The issue of management and accountability is especially topical in Washington State these days. One of the governor's other major initiatives is G-Map, an effort to bring the "city-stat" model to state government, using clear performance measures to hold managers accountable for concrete results. One of the things that both agency administrators and WMSers say they like about WMS is that it makes managers directly accountable for their performance. "The WMS was a major move in this state toward a more private industry type of organizational structure that allows us to hire people in a whole different fashion and hold them accountable," says Ken Harden, director of personnel for the social and health services department. "What we should be measuring is whether we do the job, not how many FTEs we've got in certain positions."

And right now, managers in Washington are being handed some very big jobs for which they will be held very accountable. While being asked to cut 130 middle managers, the transportation department is, at the same time, being asked to manage billions of dollars in new transportation projects made possible by two recent state gas tax hikes. Paula Hammond estimates that even given her department's more aggressive use of outside consultants and contractors, the agency is going to need around 300 new staff to manage contracts and projects.
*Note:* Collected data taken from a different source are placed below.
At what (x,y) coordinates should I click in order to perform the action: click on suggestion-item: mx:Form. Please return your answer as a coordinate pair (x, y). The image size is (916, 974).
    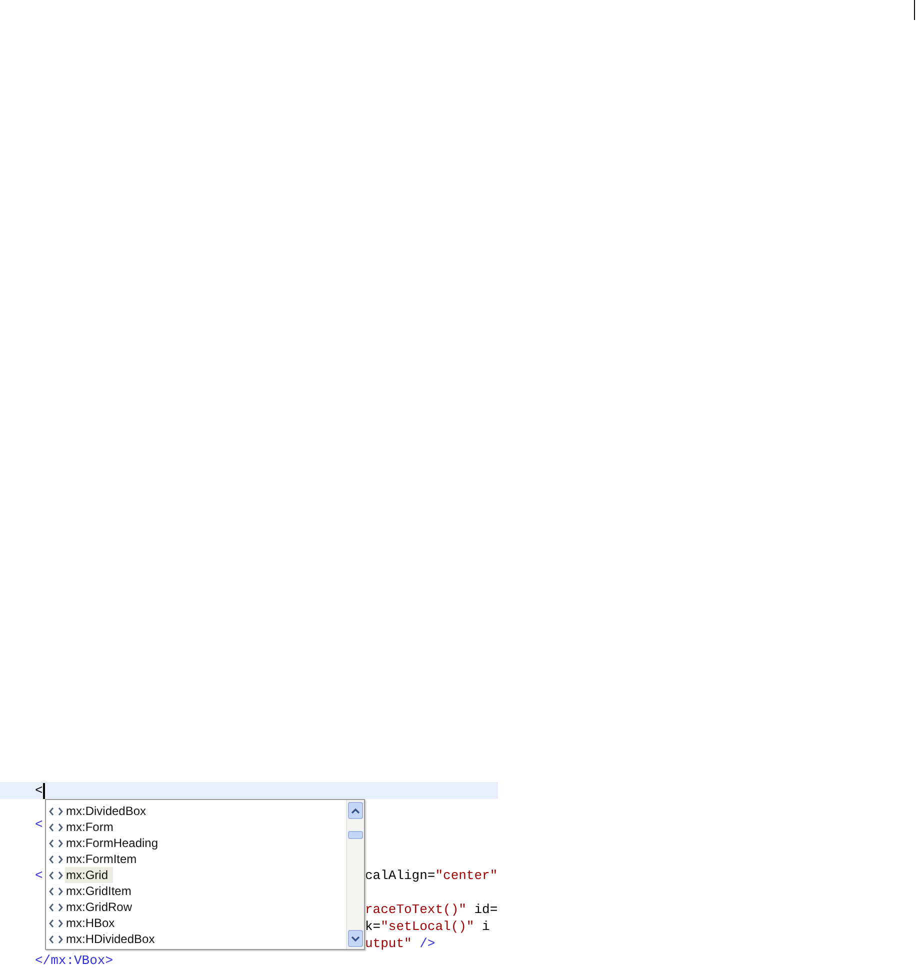
    Looking at the image, I should click on (92, 827).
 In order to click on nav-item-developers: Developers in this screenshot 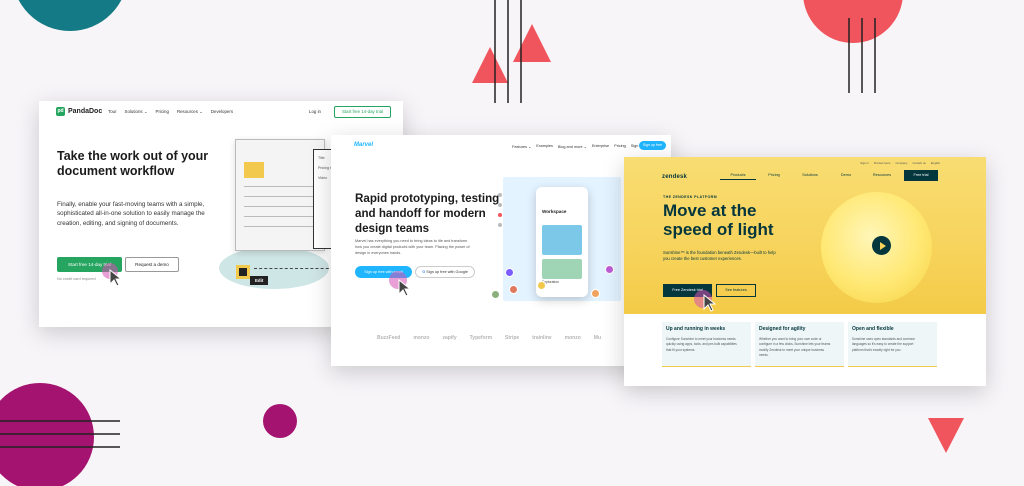, I will do `click(222, 112)`.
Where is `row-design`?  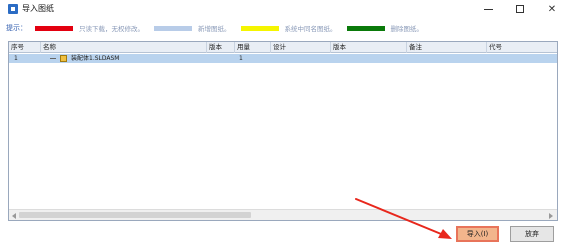 row-design is located at coordinates (301, 58).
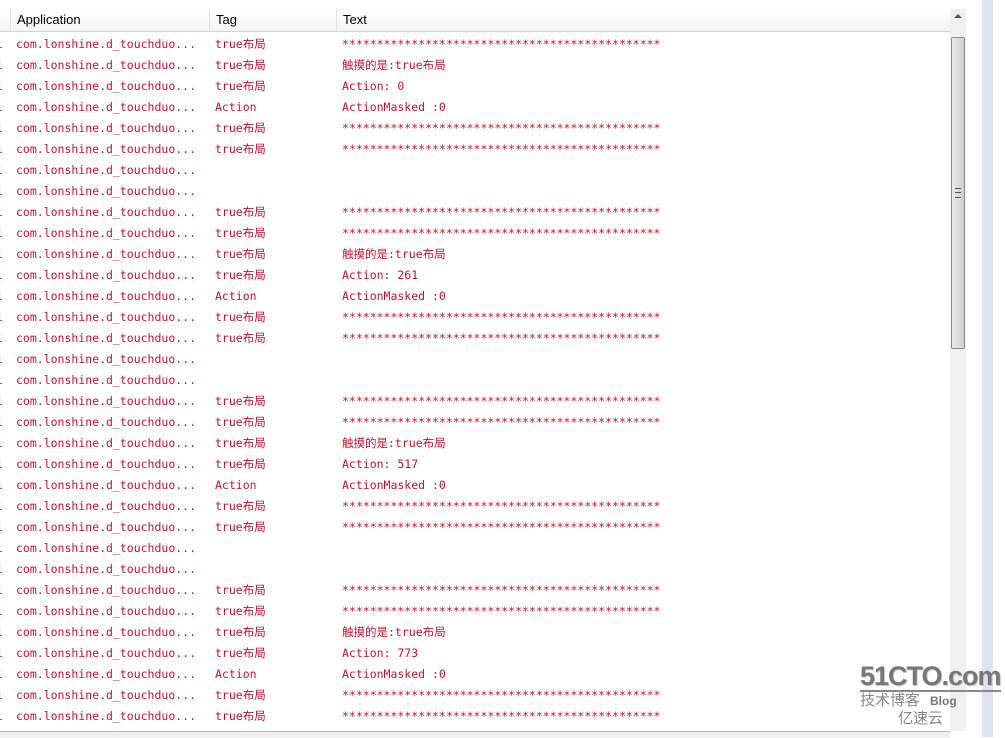 Image resolution: width=1005 pixels, height=738 pixels. What do you see at coordinates (374, 86) in the screenshot?
I see `text-cell: Action: 0` at bounding box center [374, 86].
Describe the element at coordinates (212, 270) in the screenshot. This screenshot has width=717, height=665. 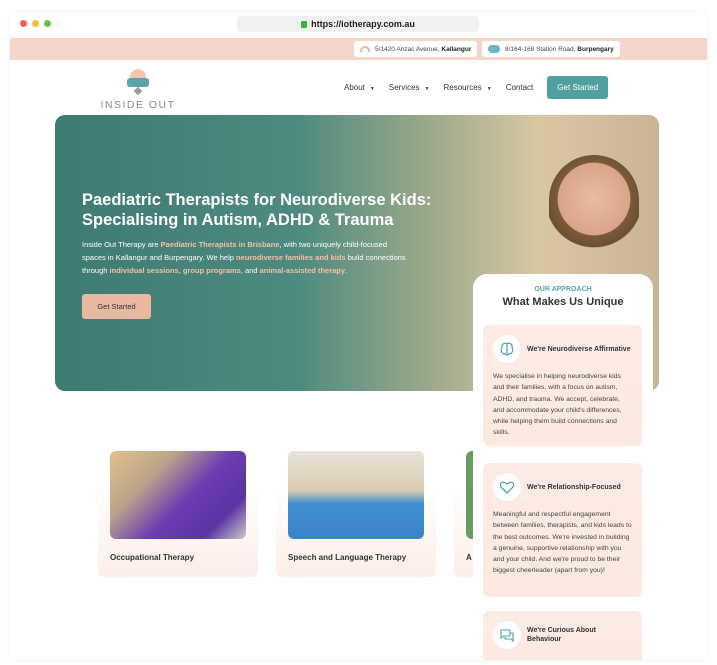
I see `link-group-programs: group programs` at that location.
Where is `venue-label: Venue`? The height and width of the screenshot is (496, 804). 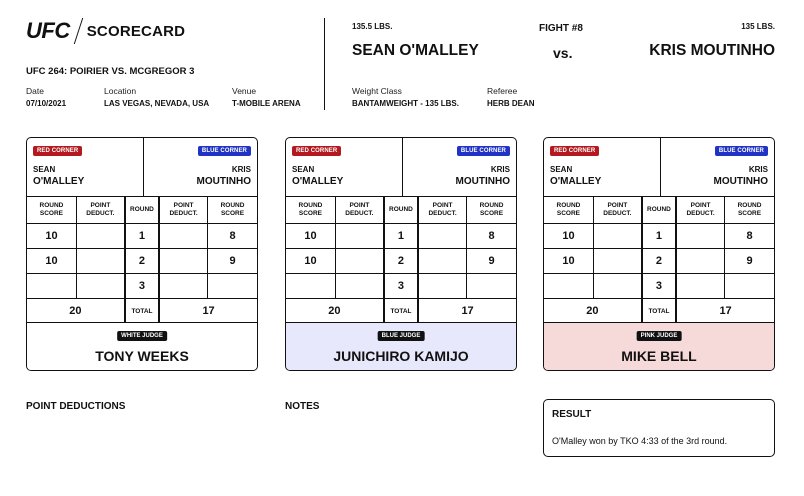 venue-label: Venue is located at coordinates (244, 91).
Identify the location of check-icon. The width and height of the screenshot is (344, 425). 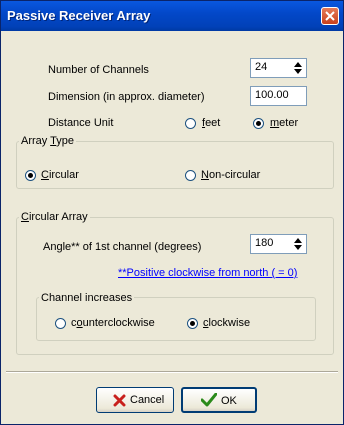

At Social and Health Services, Liz Dunbar says her agency is under court order to beef up its policing of sexual predators. "So we need to hire forensic psychologists, and that's a very difficult area in which to attract people, and we did recently put some positions into WMS because otherwise we could not hire them. This is for our violent sexual predator program where we're under court supervision, and if we don't perform well, we're in deep trouble."

When told of the Washington initiative to cut middle managers, Ohio Senator Tim Grendell quickly interjects, "They won't miss them one bit." But those in the trenches of Washington State government aren't so sure. Dunbar says her department will look at who is responsible for what and where cuts and consolidations might be made. But in an agency that's already been ordered by a judge to improve its performance, she has just one word to describe further cuts in the ranks of those who are both overseeing and carrying out some of the hardest jobs in government. "It's worrisome," she says.